Blacklist (Blacklist – นักเรียนลับ บัญชีดำ; Blacklist – rtgs; lit. Secret Student Blacklist) is a 2019 Thai television series starring Korapat Kirdpan (Nanon), Wachirawit Ruangwiwat (Chimon), Pawat Chittsawangdee (Ohm), Sattabut Laedeke (Drake), Kanaphan Puitrakul (First), Thanatsaran Samthonglai (Frank) and Preeti Barameeanant (Bank).

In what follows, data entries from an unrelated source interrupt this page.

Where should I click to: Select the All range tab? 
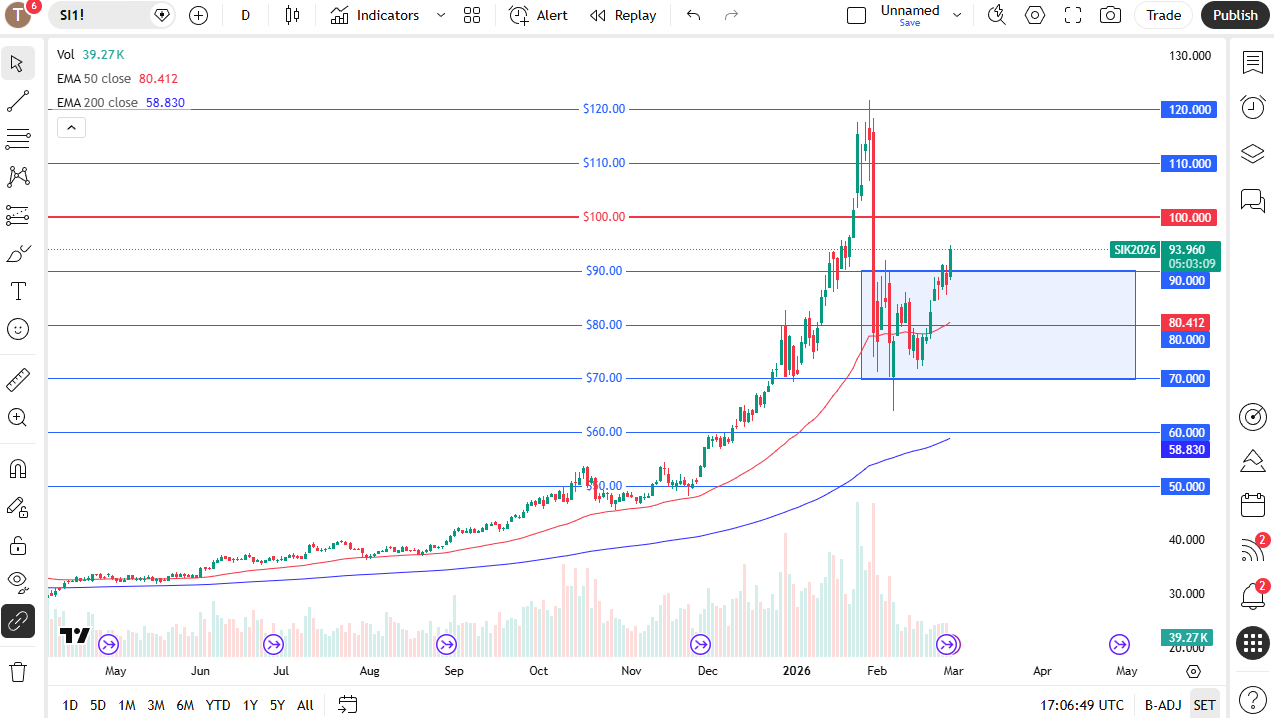tap(305, 705)
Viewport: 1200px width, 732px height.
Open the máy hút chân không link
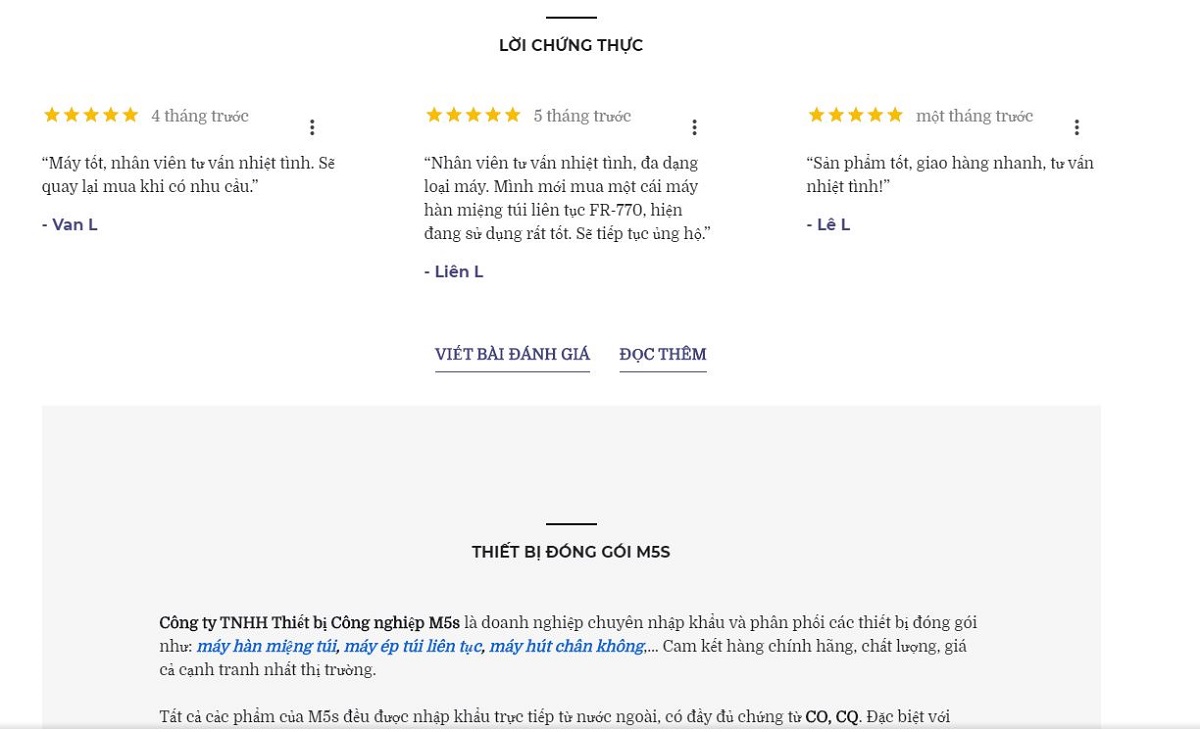click(566, 646)
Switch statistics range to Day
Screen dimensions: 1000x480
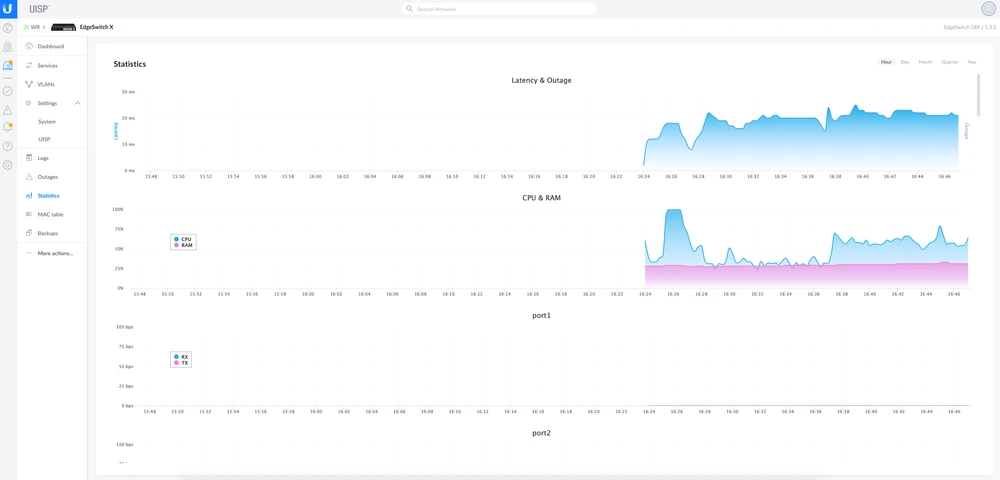(x=905, y=62)
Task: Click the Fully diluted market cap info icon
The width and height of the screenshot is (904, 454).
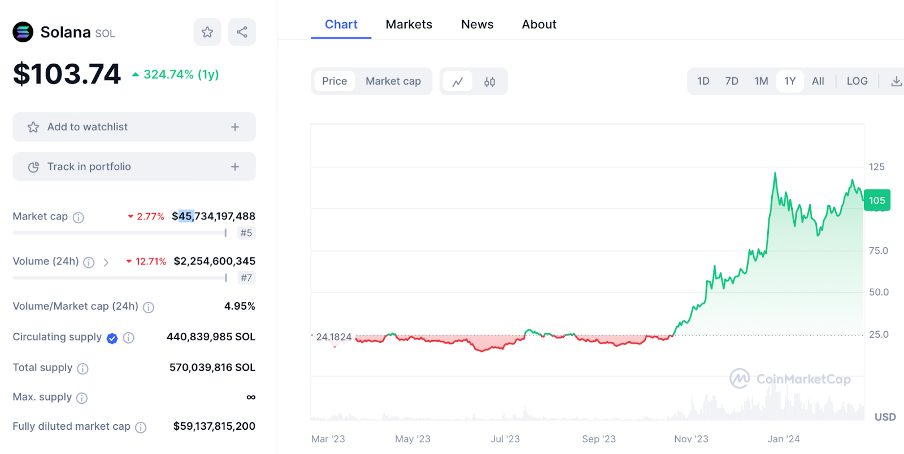Action: (x=141, y=427)
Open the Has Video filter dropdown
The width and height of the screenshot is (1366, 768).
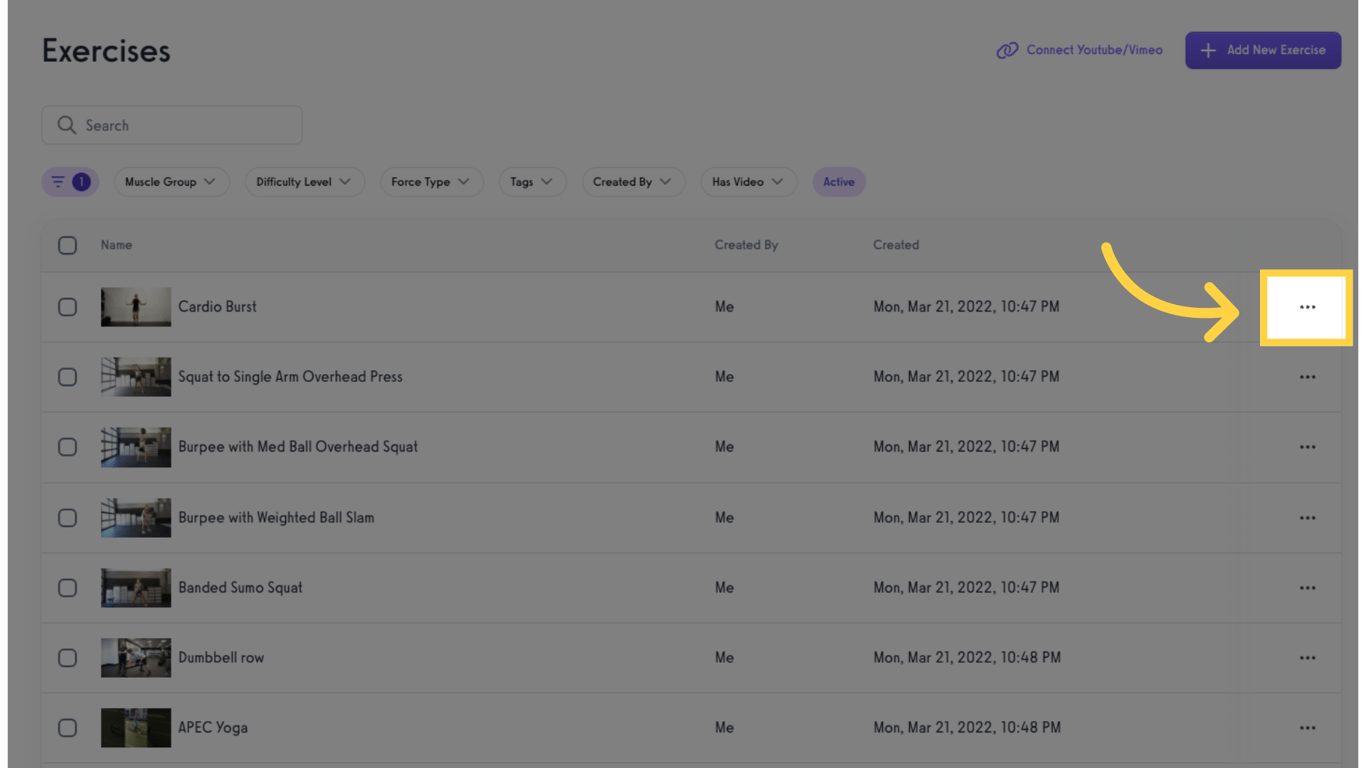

Directed by Worrawech Danuwong and produced by GMMTV together with Lasercat Studio, the series was one of the thirteen television series for 2019 launched by GMMTV in their "Wonder Th13teen" event on 5 November 2018. It premiered on GMM 25 and LINE TV on 13 October 2019, airing on Sundays at 21:25 ICT and 23:00 ICT, respectively. The series concluded on 29 December 2019.

== Synopsis ==
Akeanan is a school not just well-known on education and sports but also of secrets. The mystery surrounding the disappearance of Fah (Ploy Sornarin), a student of the school, prompts her brother Traffic (Korapat Kirdpan) to come to Akeanan. He finds himself in Room 4/6 where he meets school outsiders namely Andrew (Wachirawit Ruangwiwat), Highlight (Pawat Chittsawangdee), Title (Sattabut Laedeke), Jim Bae (Kanaphan Puitrakul) and Bantad (Thanatsaran Samthonglai) — all members of a secret group called "Blacklist" whose purpose is to investigate the mysterious happenings in their school. Traffic later on gets invited by their school teacher to join the said group.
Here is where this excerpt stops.